Philadelphia Building Inspector Kills Self After Deadly Collapse

By | June 17, 2013

A veteran Philadelphia building inspector who apparently committed suicide had inspected the site of a deadly building collapse twice in February and an adjacent, related project in mid-May.

The June 5 collapse killed six people when a four-story building tumbled onto a small thrift shop. The demolition site consisted of three attached buildings.

City records show that Ronald Wagenhoffer inspected the site before work began on Feb. 12 and again on Feb. 25, after it got underway. He returned to the strip of attached storefronts on May 14 after a citizen complained about the demolition being conducted at the building next door to the one that collapsed. Wagenhoffer found the complaint unfounded.

Mayor Michael Nutter called the death last week of 52-year-old Wagenhoffer “astounding” and “painful.”

“We had six people who died in the building collapse and now we’ve had another person perish because of this particular tragedy,” Nutter said in Chicago, where he was attending a conference last Thursday. “This was just astounding to find this out.”

A demolition subcontractor, 42-year-old Sean Benschop, has been charged with six counts of involuntary manslaughter for allegedly being “impaired” by marijuana and painkillers while operating an excavator just before the crash. He also had his right hand in a cast, but his lawyer has said he was fit to work that day. The collapse was an accident and Benschop was not responsible for it, his lawyer has said.

The strip of buildings being demolished at the edge of downtown were owned by New York developer Richard Basciano, once dubbed the porn king of Times Square.

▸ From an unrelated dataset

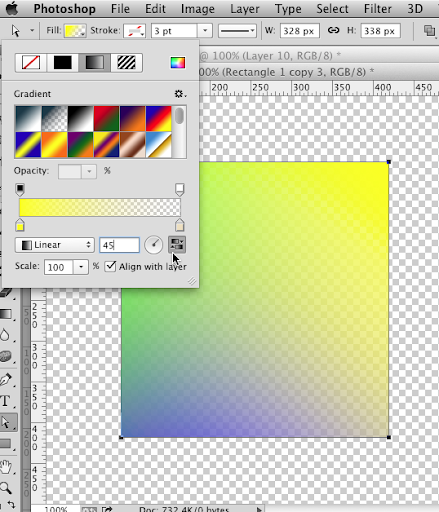Image resolution: width=439 pixels, height=512 pixels.
Task: Click the yellow left color stop
Action: pos(20,225)
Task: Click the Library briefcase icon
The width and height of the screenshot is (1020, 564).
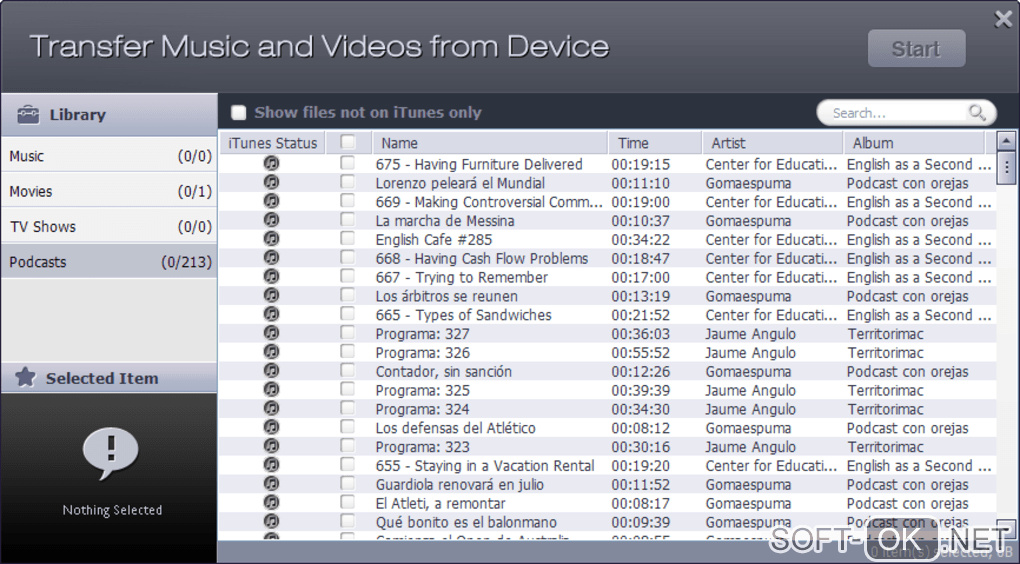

Bosciano was believed to be at the site that morning, talking to demolition contractor Griffin Campbell, when an unsupported four-story brick wall crashed onto the thrift store. The demolition was being done for $122,000, according to Campbell’s lawyer, although the permit listed the job cost as $10,000.

Wagenhoffer was not the person who approved the demolition permit.

Basciano’s lawyer, Thomas Sprague, declined comment on his client’s reaction to the inspector’s death or to any of the investigations underway. They include probes by the city, the District Attorney’s Office and a plaintiff’s lawyer representing several survivors.

Campbell’s lawyer, Kenneth Edelin, has said that Benschop was not authorized to use heavy equipment to knock down the wall, but only to remove debris. Benschop’s lawyer, Daine Grey, said his client was following orders “100 percent.”

Wagenhoffer had started working for the city as a carpenter in 1997 and worked his way up to his post as an inspector, earning just over $60,000, according to city records. He had been nominated for a top safety award in the city’s Licenses and Inspections department in 2011.

Nutter said he had talked to Wagenhoffer’s wife, Michele, to offer support. The couple married 10 years ago and have a young son, according to Wagenhoffer’s Facebook page, which shows him atop a skyscraper a few blocks from the collapse site earlier this year.

“Another day working in the best city in the world,” he wrote in an early March post.

Wagenhoffer had continued to work after the building collapse June 5, and finished his last shift on June 12, just hours before his death. Police found his body in his vehicle at about 9 p.m., about a mile from his handsome $560,000 home. He died of an apparently self-inflicted gunshot to the chest, authorities said.